Is 3-D printing a niche technology, or is it on par with the cultural magnitude of the television or the personal computer? According to Pettis, MakerBot’s current biggest customer is NASA, which uses their printers for early prototyping models. MakerBot has the rocket scientists, but what about the rest of the market? Pettis sees MakerBot as a “force of goodness” for the world.
Therein lies MakerBot’s biggest challenge and its biggest asset. The key to MakerBot’s success, according to Pettis, is its community of users and creators. Since its inception, early adopters, many of which are at-home enthusiasts, have flooded the MakerBot-owned website Thingiverse with 40,000 designs, everything from jewelry to juicers. All of these items were designed by people through trial and error, and available to anyone to download, for free.
MakerBot’s biggest challenge is the technology itself and the way users design objects. Even MakerBot’s flagship product, the MakerBot Replicator 2, is limited to printing multicolored, rigid pieces of plastic. MakerBot is investing heavily in the material sciences to expand on this, but there’s no timeframe for new materials to come to market. The technology is just not there yet. The Replicator 2 also retails for $2200.
But MakerBot is making big advances on user design. They’ve partnered with AutoDesk to make more friendly interface applications, like 123D Creature, to introduce younger audiences to the world of 3-D printing. Pettis also unveiled MakerBot’s newest product at SXSW, the Digitizer. Only a prototype, the Digitizer is a desktop 3-D scanner that can scan any small to medium size object (up to 8 inches), save all the data into the Makerbot printer, and print new copies of the scanned item. It’s another way for a wider audience to understand and apply 3-D printing, without the thorough knowledge of complex rendering programs. It's supposed to commercially launch Fall of 2013.
3-D printing is still in its infancy, but Pettis firmly believes in MakerBot’s global significance. It can replace “two centuries of mass production” by giving individuals the tools to design and fabricate their own products, essentially making anyone an entrepreneur. It can be a “new medium” for artists.
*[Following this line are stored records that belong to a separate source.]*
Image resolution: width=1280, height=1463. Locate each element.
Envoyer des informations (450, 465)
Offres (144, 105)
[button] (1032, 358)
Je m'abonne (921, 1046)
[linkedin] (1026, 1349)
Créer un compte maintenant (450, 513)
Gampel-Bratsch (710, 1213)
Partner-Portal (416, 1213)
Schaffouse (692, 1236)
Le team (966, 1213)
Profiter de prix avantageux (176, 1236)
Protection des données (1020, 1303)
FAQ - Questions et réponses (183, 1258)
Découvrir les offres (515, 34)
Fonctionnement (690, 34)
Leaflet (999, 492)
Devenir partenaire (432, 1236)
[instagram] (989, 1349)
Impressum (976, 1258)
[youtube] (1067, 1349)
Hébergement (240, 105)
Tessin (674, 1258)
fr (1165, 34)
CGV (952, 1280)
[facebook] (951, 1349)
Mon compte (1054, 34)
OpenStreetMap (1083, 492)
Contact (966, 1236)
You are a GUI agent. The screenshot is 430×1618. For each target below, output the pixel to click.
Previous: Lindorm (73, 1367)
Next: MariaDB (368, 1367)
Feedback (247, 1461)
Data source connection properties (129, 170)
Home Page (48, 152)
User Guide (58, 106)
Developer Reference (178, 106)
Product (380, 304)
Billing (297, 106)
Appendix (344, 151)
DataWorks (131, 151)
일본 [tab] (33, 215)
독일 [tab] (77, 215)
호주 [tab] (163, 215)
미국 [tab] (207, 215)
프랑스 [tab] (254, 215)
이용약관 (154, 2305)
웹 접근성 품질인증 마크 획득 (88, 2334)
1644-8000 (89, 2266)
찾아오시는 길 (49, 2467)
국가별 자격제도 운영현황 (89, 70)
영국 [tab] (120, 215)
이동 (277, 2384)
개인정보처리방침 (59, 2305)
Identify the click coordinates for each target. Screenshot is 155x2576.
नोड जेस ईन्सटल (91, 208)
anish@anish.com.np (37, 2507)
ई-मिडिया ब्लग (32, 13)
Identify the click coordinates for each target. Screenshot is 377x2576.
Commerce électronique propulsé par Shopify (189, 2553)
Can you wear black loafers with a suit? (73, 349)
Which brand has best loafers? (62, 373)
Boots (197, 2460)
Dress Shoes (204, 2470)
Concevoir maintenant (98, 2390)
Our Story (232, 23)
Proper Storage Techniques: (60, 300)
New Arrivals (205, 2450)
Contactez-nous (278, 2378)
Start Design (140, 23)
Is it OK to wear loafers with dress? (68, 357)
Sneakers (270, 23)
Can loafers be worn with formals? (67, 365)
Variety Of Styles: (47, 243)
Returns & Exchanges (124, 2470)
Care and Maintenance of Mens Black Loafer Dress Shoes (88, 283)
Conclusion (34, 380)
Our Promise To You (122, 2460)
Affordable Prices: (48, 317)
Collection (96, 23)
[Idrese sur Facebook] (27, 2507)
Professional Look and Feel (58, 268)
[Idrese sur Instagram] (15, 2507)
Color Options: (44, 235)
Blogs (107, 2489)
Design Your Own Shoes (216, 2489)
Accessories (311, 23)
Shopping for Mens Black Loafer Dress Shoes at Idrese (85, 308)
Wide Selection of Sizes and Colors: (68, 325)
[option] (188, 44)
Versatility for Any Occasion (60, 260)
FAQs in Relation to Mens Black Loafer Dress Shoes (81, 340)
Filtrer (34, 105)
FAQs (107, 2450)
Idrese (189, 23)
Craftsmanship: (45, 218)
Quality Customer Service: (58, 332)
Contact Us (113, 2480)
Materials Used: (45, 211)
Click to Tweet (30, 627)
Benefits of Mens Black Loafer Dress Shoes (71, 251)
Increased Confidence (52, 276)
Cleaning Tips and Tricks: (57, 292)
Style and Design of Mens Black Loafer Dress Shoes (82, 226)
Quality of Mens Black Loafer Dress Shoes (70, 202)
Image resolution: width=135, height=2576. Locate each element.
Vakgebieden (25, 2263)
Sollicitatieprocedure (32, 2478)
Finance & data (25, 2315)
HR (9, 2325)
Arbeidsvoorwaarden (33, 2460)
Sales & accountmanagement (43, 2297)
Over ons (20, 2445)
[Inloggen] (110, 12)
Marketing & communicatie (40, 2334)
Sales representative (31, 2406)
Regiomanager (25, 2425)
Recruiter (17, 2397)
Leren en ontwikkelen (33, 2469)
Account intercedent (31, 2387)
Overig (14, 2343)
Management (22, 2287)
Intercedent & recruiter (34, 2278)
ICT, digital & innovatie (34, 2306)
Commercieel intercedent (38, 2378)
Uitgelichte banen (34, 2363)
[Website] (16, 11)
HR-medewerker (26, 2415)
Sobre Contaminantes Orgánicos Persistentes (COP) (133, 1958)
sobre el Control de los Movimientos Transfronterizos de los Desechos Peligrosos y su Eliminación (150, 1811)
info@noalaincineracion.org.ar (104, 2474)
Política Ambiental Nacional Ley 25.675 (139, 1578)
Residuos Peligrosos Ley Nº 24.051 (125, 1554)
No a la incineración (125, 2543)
It can be a vital educational tool for schools. Basically, whatever people can imagine. Pettis doesn’t even stop with Earth, stating that his biggest goal is to have a “MakerBot on the moon." Those are huge goals, but Pettis did have some well-grounded advice for entrepreneurs. “Believe that it’s possible, get started and throw yourself into it, and build momentum.”
How revolutionary will 3-D printing become, for the world and for business?